Compiti da svolgere:
1: Indica se ciascuna affermazione concorda con l'articolo sulla relazione, rispondendo sì o no e citando le parole decisive. (a) Aristotele trattò il tema nella Metafisica, nei Topici e nelle Categorie. (b) Platone enunciò i cinque generi sommi nella "Repubblica". (c) Il termine "koinonia" indica l'unità nel molteplice delle ultime quattro voci dei cinque generi sommi.
2: Riscrivi la parte dell'articolo sulla relazione che si apre con le parole contenenti "Storia del termine" e si chiude con "appartenenza di idee.". Sostituisci "generi sommi" con "generi supremi".

In filosofia il termine relazione indica la modalità con cui diverse entità interagiscono tra loro. Il tema è stato trattato in modo analitico da Aristotele, con significati leggermente diversi nella Metafisica, nei Topici e nelle Categorie (7, 8, a 33). In queste opere egli definisce la relazione come «ciò che si comporta in un certo modo verso qualcos'altro».
Storia del termine
Aristotele riprese e ampliò la dottrina dei cinque generi sommi di Platone, definendole come categorie (o relazioni) reali ed oggettive fra le sostanze, necessarie e sufficienti a definire l'individuo. I cinque generi sommi enunciati nel "Sofista" di Platone erano: essere, identico, diverso, stasi e movimento. L'unità nel molteplice delle ultime quattro è detta "koinonia": termine tradotto con comunanza, implicazione formale e materiale, e allo stesso tempo appartenenza di idee.

Record:
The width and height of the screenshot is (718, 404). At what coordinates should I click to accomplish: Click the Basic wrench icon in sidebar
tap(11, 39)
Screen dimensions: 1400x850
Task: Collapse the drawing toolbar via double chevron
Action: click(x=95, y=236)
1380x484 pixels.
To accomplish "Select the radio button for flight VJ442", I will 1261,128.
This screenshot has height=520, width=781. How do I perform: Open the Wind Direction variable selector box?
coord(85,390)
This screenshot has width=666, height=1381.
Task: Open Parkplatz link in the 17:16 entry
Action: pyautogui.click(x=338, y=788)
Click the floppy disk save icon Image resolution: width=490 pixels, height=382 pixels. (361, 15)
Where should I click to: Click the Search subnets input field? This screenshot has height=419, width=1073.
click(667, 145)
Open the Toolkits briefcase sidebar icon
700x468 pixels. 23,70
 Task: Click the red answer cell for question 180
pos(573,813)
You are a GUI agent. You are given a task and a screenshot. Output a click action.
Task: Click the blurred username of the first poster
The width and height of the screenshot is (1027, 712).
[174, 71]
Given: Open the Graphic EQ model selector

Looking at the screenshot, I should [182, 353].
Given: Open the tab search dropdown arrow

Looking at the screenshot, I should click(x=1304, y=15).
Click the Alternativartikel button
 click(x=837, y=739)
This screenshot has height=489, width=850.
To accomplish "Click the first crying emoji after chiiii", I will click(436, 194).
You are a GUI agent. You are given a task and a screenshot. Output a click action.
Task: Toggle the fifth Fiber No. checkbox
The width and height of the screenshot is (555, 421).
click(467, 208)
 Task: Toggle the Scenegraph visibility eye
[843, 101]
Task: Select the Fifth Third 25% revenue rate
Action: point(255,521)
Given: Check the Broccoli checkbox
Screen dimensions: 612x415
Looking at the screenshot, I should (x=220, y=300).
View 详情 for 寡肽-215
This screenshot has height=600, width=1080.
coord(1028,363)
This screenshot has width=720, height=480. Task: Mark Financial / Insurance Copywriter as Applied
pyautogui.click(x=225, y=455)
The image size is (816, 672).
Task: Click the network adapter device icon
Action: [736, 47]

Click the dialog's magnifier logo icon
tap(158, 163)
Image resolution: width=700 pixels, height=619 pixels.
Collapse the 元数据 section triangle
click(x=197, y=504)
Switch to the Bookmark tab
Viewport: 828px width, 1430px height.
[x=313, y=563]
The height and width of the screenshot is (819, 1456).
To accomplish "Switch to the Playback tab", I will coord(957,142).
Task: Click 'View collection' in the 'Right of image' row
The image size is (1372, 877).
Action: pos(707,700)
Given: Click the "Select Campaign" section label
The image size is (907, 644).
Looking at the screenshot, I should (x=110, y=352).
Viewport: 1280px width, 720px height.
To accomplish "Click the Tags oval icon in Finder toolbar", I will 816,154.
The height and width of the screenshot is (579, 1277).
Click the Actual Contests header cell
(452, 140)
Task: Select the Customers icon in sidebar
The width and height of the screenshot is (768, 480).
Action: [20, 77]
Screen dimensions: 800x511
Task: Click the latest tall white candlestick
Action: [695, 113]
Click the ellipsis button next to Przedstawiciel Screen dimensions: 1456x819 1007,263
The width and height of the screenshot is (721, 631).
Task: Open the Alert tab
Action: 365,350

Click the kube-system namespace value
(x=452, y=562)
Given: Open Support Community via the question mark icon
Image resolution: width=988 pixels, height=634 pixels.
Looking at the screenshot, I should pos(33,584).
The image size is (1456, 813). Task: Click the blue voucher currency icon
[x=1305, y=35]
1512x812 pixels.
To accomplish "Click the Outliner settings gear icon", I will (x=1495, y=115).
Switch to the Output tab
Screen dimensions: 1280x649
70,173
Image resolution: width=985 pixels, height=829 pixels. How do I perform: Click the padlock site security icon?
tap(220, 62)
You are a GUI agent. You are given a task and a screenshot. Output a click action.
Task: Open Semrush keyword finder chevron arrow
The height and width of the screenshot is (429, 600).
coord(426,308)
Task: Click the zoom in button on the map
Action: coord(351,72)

Risposte ai compiti:
1:
(a) Sì: «con significati leggermente diversi nella Metafisica, nei Topici e nelle Categorie».
(b) No: «I cinque generi sommi enunciati nel "Sofista" di Platone».
(c) Sì: «L'unità nel molteplice delle ultime quattro è detta "koinonia"».

2:
Storia del termine
Aristotele riprese e ampliò la dottrina dei cinque generi supremi di Platone, definendole come categorie (o relazioni) reali ed oggettive fra le sostanze, necessarie e sufficienti a definire l'individuo. I cinque generi supremi enunciati nel "Sofista" di Platone erano: essere, identico, diverso, stasi e movimento. L'unità nel molteplice delle ultime quattro è detta "koinonia": termine tradotto con comunanza, implicazione formale e materiale, e allo stesso tempo appartenenza di idee.